== Segment start ==
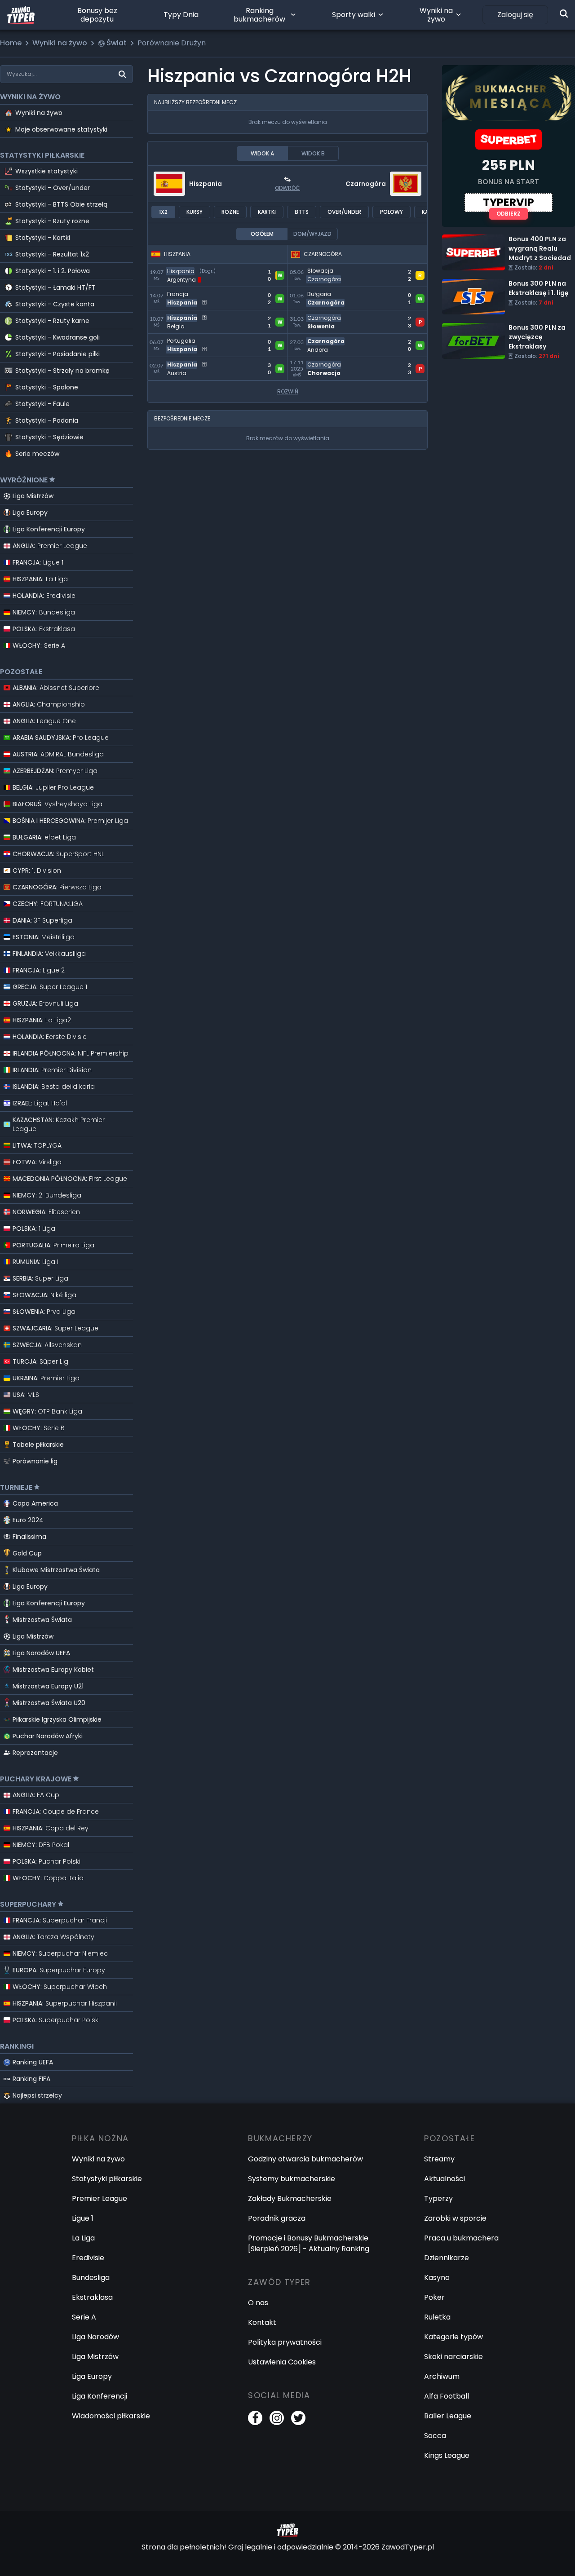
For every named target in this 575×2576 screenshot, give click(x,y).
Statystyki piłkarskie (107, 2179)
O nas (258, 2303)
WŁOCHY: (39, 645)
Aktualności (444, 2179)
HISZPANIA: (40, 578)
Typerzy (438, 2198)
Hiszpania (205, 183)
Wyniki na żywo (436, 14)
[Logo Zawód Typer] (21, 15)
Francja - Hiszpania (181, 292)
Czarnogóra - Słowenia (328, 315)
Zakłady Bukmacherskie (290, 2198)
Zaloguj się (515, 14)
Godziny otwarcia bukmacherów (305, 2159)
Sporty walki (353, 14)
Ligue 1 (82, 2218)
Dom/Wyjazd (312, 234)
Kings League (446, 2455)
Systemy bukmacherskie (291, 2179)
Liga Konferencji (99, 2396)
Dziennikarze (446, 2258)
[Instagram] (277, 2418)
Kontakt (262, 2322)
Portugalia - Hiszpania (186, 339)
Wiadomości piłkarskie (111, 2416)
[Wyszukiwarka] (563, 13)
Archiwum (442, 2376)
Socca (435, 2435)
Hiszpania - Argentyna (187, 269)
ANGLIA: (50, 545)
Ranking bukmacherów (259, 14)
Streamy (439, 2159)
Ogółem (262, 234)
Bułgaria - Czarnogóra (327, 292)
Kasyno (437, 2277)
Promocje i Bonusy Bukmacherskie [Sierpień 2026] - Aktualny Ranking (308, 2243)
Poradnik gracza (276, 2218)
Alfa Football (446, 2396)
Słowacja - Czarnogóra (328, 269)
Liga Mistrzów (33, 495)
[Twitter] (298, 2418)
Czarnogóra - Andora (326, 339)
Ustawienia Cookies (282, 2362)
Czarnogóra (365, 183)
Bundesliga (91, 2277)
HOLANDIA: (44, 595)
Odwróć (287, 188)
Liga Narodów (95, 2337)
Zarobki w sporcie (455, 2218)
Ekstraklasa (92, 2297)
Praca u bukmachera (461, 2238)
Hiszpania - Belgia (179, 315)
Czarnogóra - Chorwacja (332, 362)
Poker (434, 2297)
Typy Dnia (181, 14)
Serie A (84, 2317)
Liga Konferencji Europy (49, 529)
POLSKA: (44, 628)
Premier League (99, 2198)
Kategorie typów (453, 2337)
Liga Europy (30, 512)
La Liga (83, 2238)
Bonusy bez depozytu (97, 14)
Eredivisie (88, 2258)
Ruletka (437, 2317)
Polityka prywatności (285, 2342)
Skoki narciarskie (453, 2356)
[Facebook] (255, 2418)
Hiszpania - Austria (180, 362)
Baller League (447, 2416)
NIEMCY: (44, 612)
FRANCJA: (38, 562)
== Segment end ==
■ **PROBLEM REQUIREMENTS**: The expected output is the material above, repeated exactly and free of pictures.

■ **OUTPUT BELOW**:
For every named target in this 575×2576 screenshot, give click(x,y).
Statystyki piłkarskie (107, 2179)
O nas (258, 2303)
WŁOCHY: (39, 645)
Aktualności (444, 2179)
HISZPANIA: (40, 578)
Typerzy (438, 2198)
Hiszpania (205, 183)
Wyniki na żywo (436, 14)
[Logo Zawód Typer] (21, 15)
Francja - Hiszpania (181, 292)
Czarnogóra - Słowenia (328, 315)
Zakłady Bukmacherskie (290, 2198)
Zaloguj się (515, 14)
Godziny otwarcia bukmacherów (305, 2159)
Sporty walki (353, 14)
Ligue 1 (82, 2218)
Dom/Wyjazd (312, 234)
Kings League (446, 2455)
Systemy bukmacherskie (291, 2179)
Liga Konferencji (99, 2396)
Dziennikarze (446, 2258)
[Instagram] (277, 2418)
Kontakt (262, 2322)
Portugalia - Hiszpania (186, 339)
Wiadomości piłkarskie (111, 2416)
[Wyszukiwarka] (563, 13)
Archiwum (442, 2376)
Socca (435, 2435)
Hiszpania - Argentyna (187, 269)
ANGLIA: (50, 545)
Ranking bukmacherów (259, 14)
Streamy (439, 2159)
Ogółem (262, 234)
Bułgaria - Czarnogóra (327, 292)
Kasyno (437, 2277)
Promocje i Bonusy Bukmacherskie [Sierpień 2026] - Aktualny Ranking (308, 2243)
Poradnik gracza (276, 2218)
Alfa Football (446, 2396)
Słowacja - Czarnogóra (328, 269)
Liga Mistrzów (33, 495)
[Twitter] (298, 2418)
Czarnogóra - Andora (326, 339)
Ustawienia Cookies (282, 2362)
Czarnogóra (365, 183)
Bundesliga (91, 2277)
HOLANDIA: (44, 595)
Odwróć (287, 188)
Liga Narodów (95, 2337)
Zarobki w sporcie (455, 2218)
Ekstraklasa (92, 2297)
Praca u bukmachera (461, 2238)
Hiszpania - Belgia (179, 315)
Czarnogóra - Chorwacja (332, 362)
Poker (434, 2297)
Typy Dnia (181, 14)
Serie A (84, 2317)
Liga Konferencji Europy (49, 529)
POLSKA: (44, 628)
Premier League (99, 2198)
Kategorie typów (453, 2337)
Liga Europy (30, 512)
La Liga (83, 2238)
Bonusy bez depozytu (97, 14)
Eredivisie (88, 2258)
Ruletka (437, 2317)
Polityka prywatności (285, 2342)
Skoki narciarskie (453, 2356)
[Facebook] (255, 2418)
Hiszpania - Austria (180, 362)
Baller League (447, 2416)
NIEMCY: (44, 612)
FRANCJA: (38, 562)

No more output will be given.